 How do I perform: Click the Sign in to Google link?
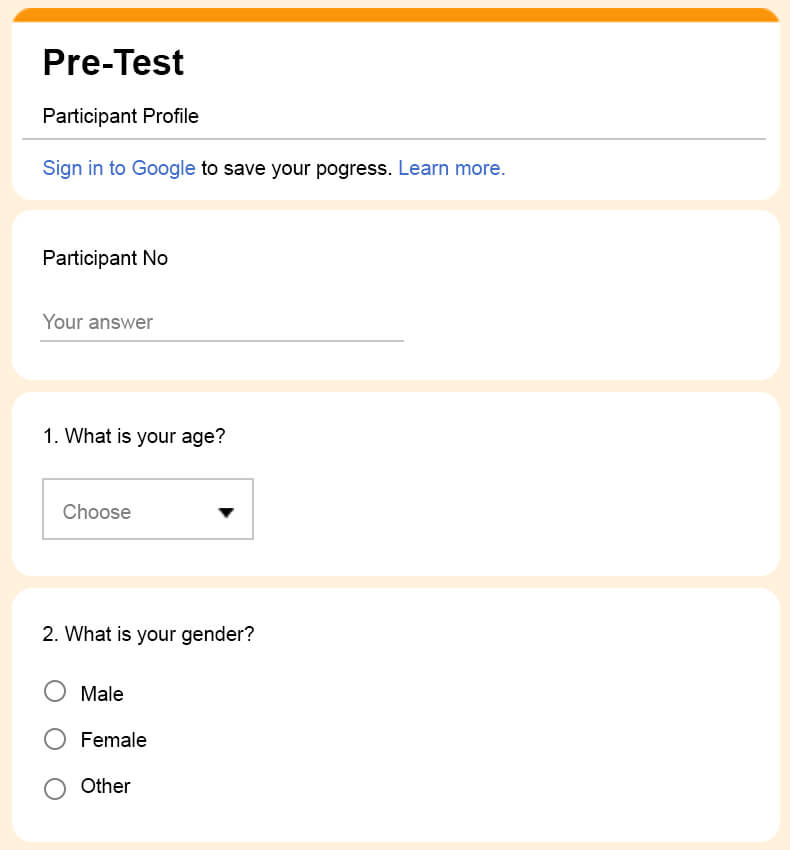(118, 168)
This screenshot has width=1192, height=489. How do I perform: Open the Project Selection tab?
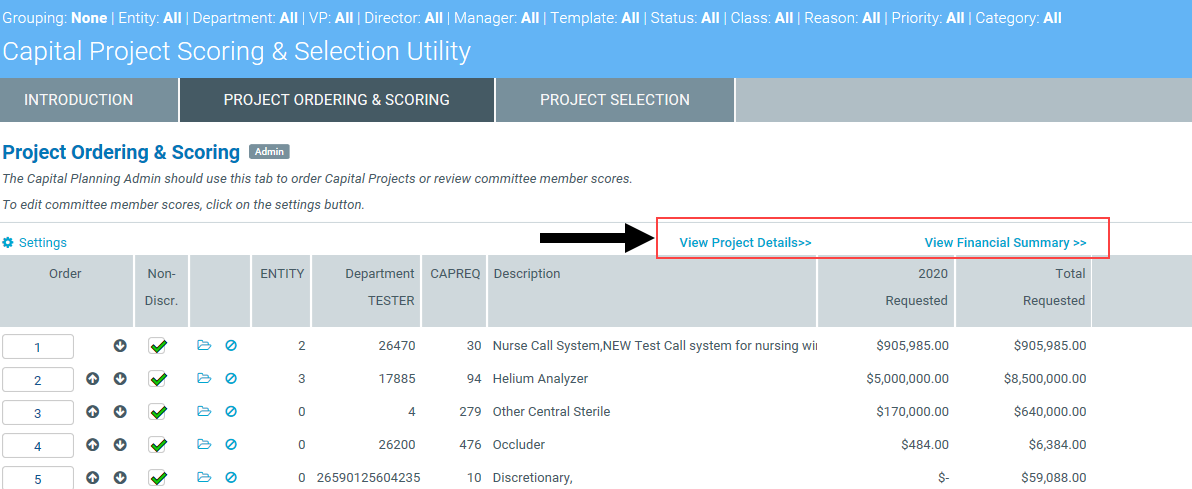tap(615, 100)
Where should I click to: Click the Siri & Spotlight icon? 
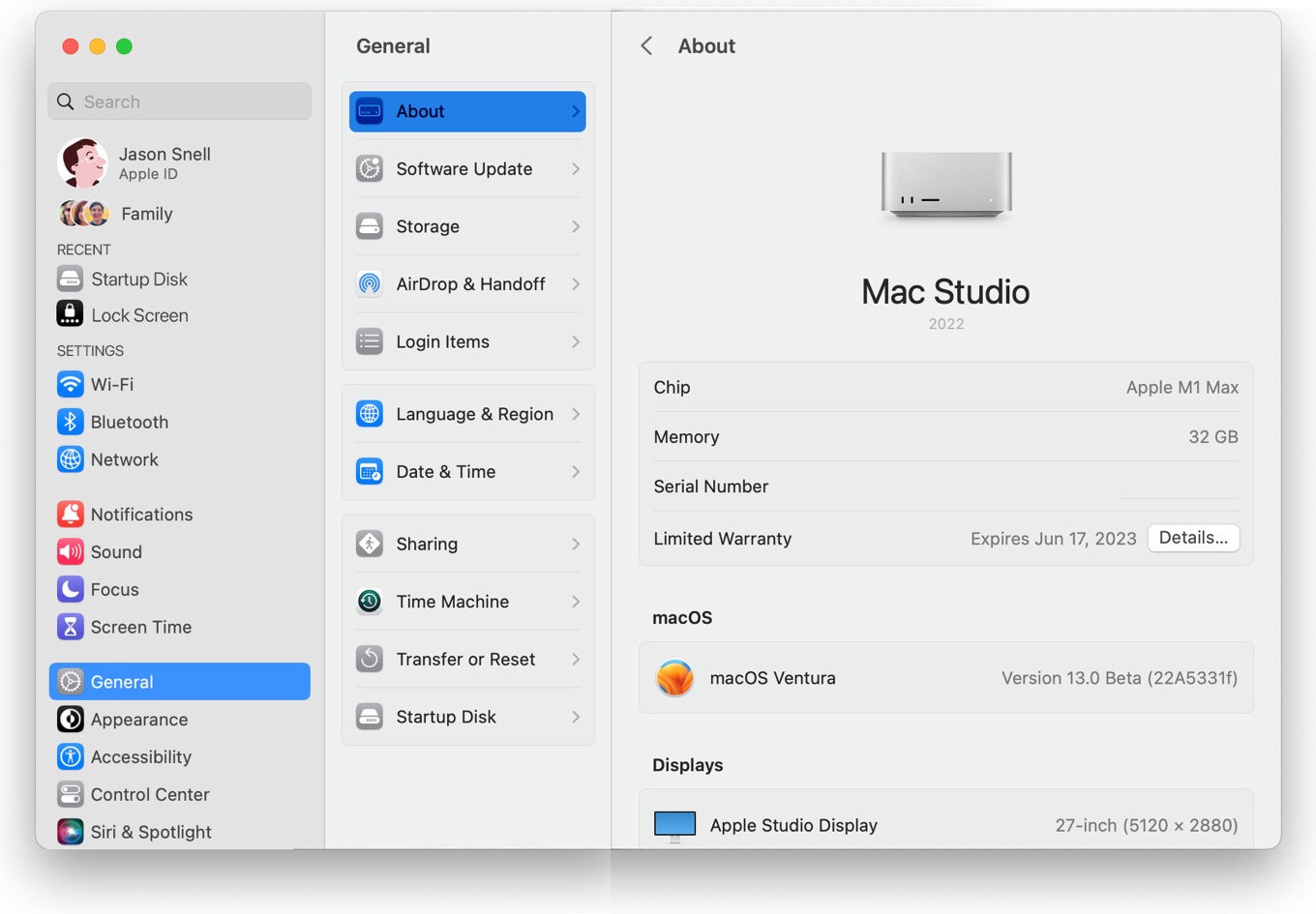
********
▸ Work instruction
Only the lines from the one with "This screenshot has" through the end of the listing should be transcribed, exactly and without pictures.

▸ Output for this exercise
This screenshot has width=1192, height=489. How do I perform: Open the Project Selection tab?
tap(615, 100)
Where should I click to: Click the Siri & Spotlight icon? 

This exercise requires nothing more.